» Direction
Using the music-rating analysis below, state whether each statement agrees with it, answering yes or no and quoting the deciding words: (a) the ratings in `my_ratings` may take any real number between 0 and 5; (b) an album in `my_ratings` can hold several ratings given at different times; (c) only Q1, Q4 and Q5 call for statistical modelling.

** Start of Document segment **

The goal of this project is to answer five questions:
- Q1 - What part of my music taste can be described and predicted?
- Q2 - What are my favorite genres?
- Q3 - What are my favorite decades/periods?
- Q4 - What are some albums that I should've liked according to a well-trained model, but didn't?
- Q5 - What are some albums liked by me that a well trained-model expected me to dislike?

All five questions require statistical modelling. Even though on the first glance Q2 and Q3 could be answered only using descriptive statistics, we'll later see how selection bias in the sample obscures causality. In order to reliably estimate impact of genres and decades on my ratings, I need to use many factors at once.

### Libraries and settings

In [None]:
import pandas as pd
import numpy as np
import seaborn as sns
import matplotlib.pyplot as plt
from sklearn.linear_model import LinearRegression, Ridge
from sklearn.metrics import r2_score, mean_squared_error
pd.set_option('display.float_format', lambda x: '%.2f' % x)
np.set_printoptions(suppress=True)
%matplotlib inline

### Loading and preparing data

My ratings are what our models will try to predict. To help us out, we have other users' ratings, as well as some metadata, at our disposal.

In [None]:
# loading dataframes from data folder
my_ratings = pd.read_csv('my_ratings.csv').set_index('album').rename_axis('album').sort_index()
user_ratings = pd.read_csv('user_ratings.csv').set_index('album').sort_index()
metadata = pd.read_csv('metadata.csv').set_index('album').sort_index()

In [None]:
my_ratings.head() # 5 example records from my_ratings table

In [None]:
user_ratings.head() # 5 example records from user_ratings table

In [None]:
metadata.head() # 5 example records from metadata table

Object `my_ratings` stores the ratings I gave to various albums, EPs and singles. Each album has one rating attached to it and there is no temporal element in the data - we assume all ratings are up to date. My ratings can take value of any real number between 0 and 5.

** End of Document segment **
** Start of Given data **

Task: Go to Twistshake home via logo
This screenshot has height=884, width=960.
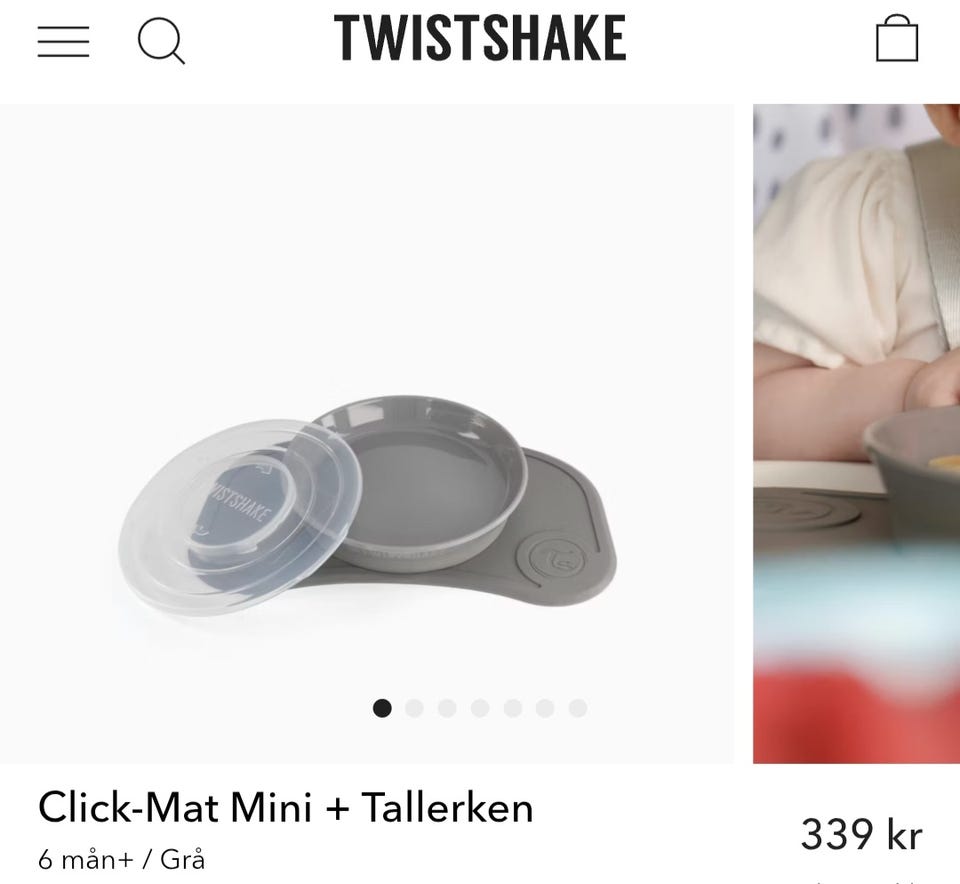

** End of Given data **

» Exercise output
(a) Yes: "My ratings can take value of any real number between 0 and 5."
(b) No: "Each album has one rating attached to it and there is no temporal element in the data"
(c) No: "All five questions require statistical modelling."